[Collected data]
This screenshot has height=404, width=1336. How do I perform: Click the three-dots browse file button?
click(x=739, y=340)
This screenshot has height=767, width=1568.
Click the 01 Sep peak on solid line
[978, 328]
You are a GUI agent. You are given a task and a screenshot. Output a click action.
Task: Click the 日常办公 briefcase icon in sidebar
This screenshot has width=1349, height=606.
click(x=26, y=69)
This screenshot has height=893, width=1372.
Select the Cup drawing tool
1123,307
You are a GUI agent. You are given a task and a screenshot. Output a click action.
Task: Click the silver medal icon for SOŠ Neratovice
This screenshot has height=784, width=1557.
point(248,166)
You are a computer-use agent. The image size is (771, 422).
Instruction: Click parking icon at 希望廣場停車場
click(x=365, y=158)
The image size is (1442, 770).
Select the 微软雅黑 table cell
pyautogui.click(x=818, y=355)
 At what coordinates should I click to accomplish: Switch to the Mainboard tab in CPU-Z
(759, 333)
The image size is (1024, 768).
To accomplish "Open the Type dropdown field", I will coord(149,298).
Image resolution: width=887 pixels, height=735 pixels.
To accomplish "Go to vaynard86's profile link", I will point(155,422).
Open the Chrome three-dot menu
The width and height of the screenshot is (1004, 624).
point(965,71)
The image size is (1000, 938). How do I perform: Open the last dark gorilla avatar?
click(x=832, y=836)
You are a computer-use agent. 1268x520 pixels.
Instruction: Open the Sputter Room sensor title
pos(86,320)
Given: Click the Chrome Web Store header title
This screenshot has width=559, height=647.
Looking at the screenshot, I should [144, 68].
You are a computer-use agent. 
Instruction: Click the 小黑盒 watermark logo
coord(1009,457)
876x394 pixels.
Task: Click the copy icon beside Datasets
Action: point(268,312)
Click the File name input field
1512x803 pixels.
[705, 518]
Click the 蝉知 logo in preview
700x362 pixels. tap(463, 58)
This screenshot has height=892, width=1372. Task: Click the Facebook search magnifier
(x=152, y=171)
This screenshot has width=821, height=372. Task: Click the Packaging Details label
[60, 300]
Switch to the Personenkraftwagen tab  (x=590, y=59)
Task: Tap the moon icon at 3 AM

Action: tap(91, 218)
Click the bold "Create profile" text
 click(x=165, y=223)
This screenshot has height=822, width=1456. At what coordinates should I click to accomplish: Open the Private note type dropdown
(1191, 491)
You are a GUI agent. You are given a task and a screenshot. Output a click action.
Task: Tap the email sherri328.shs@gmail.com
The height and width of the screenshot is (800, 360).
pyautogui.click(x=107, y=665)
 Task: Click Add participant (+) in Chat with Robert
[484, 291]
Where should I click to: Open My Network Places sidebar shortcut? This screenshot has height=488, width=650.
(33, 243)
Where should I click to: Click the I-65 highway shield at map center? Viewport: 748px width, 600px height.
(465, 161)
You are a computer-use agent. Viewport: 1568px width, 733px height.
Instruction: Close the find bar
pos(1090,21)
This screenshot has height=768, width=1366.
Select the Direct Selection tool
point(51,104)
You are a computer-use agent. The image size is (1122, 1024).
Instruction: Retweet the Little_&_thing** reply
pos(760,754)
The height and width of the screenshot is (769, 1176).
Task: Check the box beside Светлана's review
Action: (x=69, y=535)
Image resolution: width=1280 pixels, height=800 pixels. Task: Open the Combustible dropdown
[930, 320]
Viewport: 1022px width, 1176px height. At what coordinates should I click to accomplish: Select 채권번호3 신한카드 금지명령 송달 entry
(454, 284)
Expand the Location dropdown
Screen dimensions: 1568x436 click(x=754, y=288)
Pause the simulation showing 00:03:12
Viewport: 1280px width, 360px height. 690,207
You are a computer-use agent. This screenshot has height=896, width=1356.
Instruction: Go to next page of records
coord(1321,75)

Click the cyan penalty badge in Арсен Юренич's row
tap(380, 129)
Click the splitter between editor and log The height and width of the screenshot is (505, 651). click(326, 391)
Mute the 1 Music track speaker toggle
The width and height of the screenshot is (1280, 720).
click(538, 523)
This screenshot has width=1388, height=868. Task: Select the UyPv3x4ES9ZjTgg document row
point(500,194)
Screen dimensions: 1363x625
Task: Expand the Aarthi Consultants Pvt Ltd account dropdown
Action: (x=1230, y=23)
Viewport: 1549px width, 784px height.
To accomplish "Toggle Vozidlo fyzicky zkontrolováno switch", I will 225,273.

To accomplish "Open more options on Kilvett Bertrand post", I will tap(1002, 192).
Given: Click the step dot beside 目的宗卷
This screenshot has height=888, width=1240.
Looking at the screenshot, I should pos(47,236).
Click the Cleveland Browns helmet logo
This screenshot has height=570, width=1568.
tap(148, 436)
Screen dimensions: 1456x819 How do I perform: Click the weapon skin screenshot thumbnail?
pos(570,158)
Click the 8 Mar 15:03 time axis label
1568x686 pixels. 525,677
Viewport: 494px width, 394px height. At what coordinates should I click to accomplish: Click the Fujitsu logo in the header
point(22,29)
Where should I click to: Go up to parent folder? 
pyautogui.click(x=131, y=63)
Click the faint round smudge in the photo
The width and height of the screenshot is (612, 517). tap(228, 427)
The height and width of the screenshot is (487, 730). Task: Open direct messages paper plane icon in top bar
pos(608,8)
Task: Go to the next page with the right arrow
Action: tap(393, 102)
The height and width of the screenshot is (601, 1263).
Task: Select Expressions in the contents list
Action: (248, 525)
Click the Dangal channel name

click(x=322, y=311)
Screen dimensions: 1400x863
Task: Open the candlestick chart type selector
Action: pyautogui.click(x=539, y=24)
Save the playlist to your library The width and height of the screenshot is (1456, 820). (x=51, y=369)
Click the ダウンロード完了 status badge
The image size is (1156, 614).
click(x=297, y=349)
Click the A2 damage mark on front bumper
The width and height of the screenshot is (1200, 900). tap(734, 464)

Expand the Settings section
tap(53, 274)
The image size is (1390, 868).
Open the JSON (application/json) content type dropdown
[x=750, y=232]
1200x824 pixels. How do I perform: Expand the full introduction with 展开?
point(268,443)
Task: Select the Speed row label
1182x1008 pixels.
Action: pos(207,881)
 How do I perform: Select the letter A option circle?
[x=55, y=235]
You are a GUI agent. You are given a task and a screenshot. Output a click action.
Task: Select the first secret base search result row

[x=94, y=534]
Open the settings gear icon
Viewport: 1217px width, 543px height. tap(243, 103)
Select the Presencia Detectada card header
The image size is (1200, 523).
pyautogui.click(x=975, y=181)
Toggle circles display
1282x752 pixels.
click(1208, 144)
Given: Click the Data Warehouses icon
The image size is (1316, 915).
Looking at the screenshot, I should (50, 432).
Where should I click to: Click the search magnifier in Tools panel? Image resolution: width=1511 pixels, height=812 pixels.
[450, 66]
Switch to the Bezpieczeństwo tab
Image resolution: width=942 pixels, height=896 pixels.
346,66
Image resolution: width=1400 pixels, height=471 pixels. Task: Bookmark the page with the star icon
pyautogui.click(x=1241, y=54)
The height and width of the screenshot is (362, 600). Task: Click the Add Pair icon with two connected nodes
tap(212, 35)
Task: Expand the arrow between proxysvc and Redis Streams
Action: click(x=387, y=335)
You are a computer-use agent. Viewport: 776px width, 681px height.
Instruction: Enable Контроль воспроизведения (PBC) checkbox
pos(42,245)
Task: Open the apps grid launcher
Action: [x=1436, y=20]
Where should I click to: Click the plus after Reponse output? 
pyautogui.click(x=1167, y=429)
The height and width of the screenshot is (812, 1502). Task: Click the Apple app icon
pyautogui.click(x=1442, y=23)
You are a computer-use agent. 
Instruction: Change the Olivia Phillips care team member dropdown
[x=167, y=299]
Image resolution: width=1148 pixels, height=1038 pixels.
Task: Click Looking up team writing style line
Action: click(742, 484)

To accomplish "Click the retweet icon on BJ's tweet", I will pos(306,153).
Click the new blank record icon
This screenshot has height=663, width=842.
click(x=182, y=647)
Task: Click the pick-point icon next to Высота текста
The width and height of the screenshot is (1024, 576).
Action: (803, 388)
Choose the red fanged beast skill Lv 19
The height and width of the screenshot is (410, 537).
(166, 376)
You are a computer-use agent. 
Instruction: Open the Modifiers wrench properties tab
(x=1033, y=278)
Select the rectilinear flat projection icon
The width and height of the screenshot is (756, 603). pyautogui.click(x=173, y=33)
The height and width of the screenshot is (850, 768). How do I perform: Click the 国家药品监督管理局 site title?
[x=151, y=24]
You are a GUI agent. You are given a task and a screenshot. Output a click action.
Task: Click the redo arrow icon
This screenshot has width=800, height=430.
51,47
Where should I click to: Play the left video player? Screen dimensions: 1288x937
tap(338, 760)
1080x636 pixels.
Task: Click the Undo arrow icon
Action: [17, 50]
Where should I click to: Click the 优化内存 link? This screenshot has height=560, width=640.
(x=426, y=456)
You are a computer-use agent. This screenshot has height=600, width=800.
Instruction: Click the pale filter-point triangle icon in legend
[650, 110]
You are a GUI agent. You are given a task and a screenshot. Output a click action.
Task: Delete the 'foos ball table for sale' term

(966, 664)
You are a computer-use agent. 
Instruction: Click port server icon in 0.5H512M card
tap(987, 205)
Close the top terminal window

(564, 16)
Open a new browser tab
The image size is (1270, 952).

### Task requirements
Copy out the lines above without changes, starting at the line containing "I will pos(306,153)." and ending after the line containing "Action: (803, 388)".

### Completed exercise
To accomplish "Click the retweet icon on BJ's tweet", I will pos(306,153).
Click the new blank record icon
This screenshot has height=663, width=842.
click(x=182, y=647)
Task: Click the pick-point icon next to Высота текста
The width and height of the screenshot is (1024, 576).
Action: (803, 388)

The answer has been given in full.